Wakil Wali Kota Batam, Amsakar Achmad, meminta orang tua dan guru memahami alasan penundaan pelaksanaan belajar secara tatap muka di ruang kelas. Menurutnya, saat ini kembali terjadi lonjakan penularan Covid-19 di Batam, Kepulauan Riau, sehingga kegiatan belajar di sekolah belum bisa dilakukan.
Salah satu yang menjadi alasan penundaan ini ialah edaran pemerintah pusat agar pemerintah daerah mengutamakan upaya menguningkan semua zona di daerah masing-masing. Permintaan pemerintah pusat ini lebih ringan daripada edaran sebelumnya yang mewajibkan semua zona harus hijau terlebih dahulu kalau pemerintah daerah ingin mengembalikan proses belajar di ruang kelas.

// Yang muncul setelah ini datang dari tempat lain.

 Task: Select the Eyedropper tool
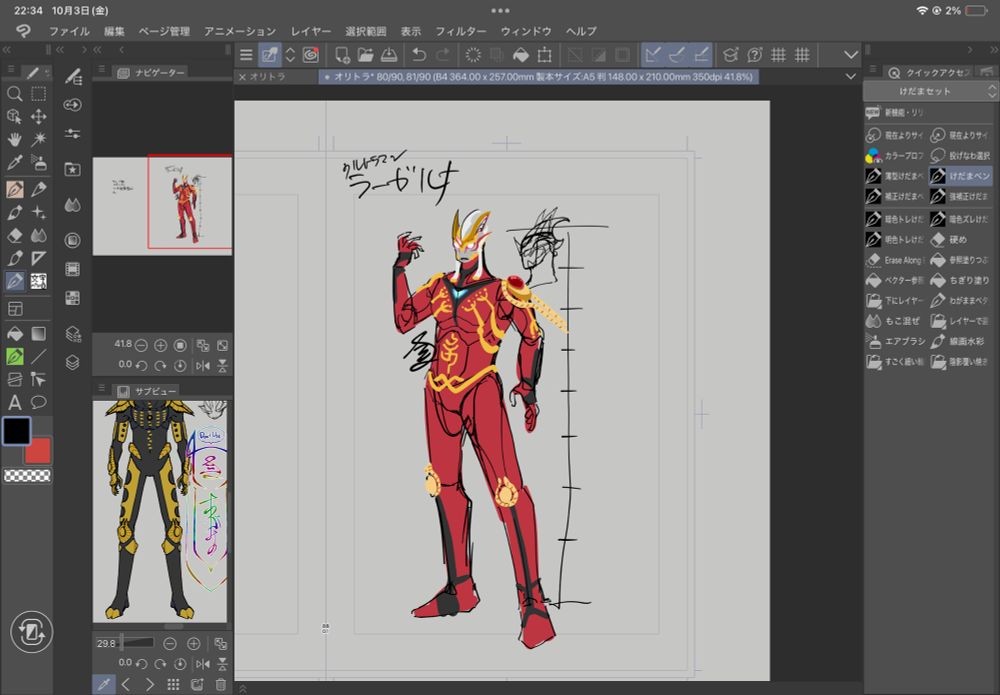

“Edaran dari pusat itu kemarin hijaukan semua zona. Sekarang cukup kuningkan saja dulu. Batam masih ada [zona] yang merah dan ada juga yang merah oranye sehingga kita berkesimpulan kegiatan belajar mengajar tetap dilakukan di rumah saja dahulu,” kata Amsakar kepada HMS, 29 Agustus 2020.
Amsakar mengingatkan bahwa anak-anak sekolah tidak kebal terhadap virus corona dan berpotensi menjadi “kurir” atau perantara yang dapat dengan cepat menularkan virus ini kepada orang lain. Selain itu, kata dia, sekali anak terpapar corona, proses penyembuhannya akan memakan waktu yang cukup lama karena daya tahan tubuhnya yang tidak sekuat orang dewasa.
“Sebagai contoh, salah satu rekan istri saya itu terpapar, dan setelah dicek, ternyata [tertular] dari anaknya. Sekarang ibunya sudah sehat, tetapi malah anaknya yang masih ada virus di dalam [tubuhnya]. Artinya, anak ini harus kita lindungi,” kata Amsakar.
Dia dapat memahami bahwa saat ini baik guru maupun murid sangat merindukan kegiatan belajar mengajar di kelas. Namun, dia meminta semua pihak memahami kondisi Batam yang saat ini sedang meningkat dalam jumlah kasus Covid-19.
“Saya sampaikan pada satu kesempatan, walaupun mereka [guru] mendapat surat dari orang tua bahwa anaknya sudah rindu sekolah, tapi ini kita mau anak masuk sekolah atau anak masuk rumah sakit? Nah, itu yang saya sampaikan,” kata Wakil Wali Kota Batam.
Menurut dia, anak-anak relatif sulit dikontrol ketika berada di luar rumah. “Anak ini, pas dia masuk sekolah, pertama dia pergi itu naik sesuatu, katakanlah ojek atau angkot. Setelah jam istirahat, dia akan sampai ke kantin. Mereka akan minum dengan teman-teman sepermainan, satu wadah bisa empat sampai lima orang. Nanti mereka main voli, baru mereka belajar lagi. Setelah itu, mereka pulang. Sebelum sampai di rumah, kadang singgah ke mana-mana. Bayangkan bagaimana perjalanannya itu,” kata Amsakar.
“Kalau anak-anak kita ini, misal ada nenek dia umur 60 tahun sudah taksabar lagi mau meluk cucunya sepulang sekolah, tiga hari setelah itu nenek sakit-sakit dan kemudian inna lillahi. Kita tidak mau sampai seperti itu,” katanya.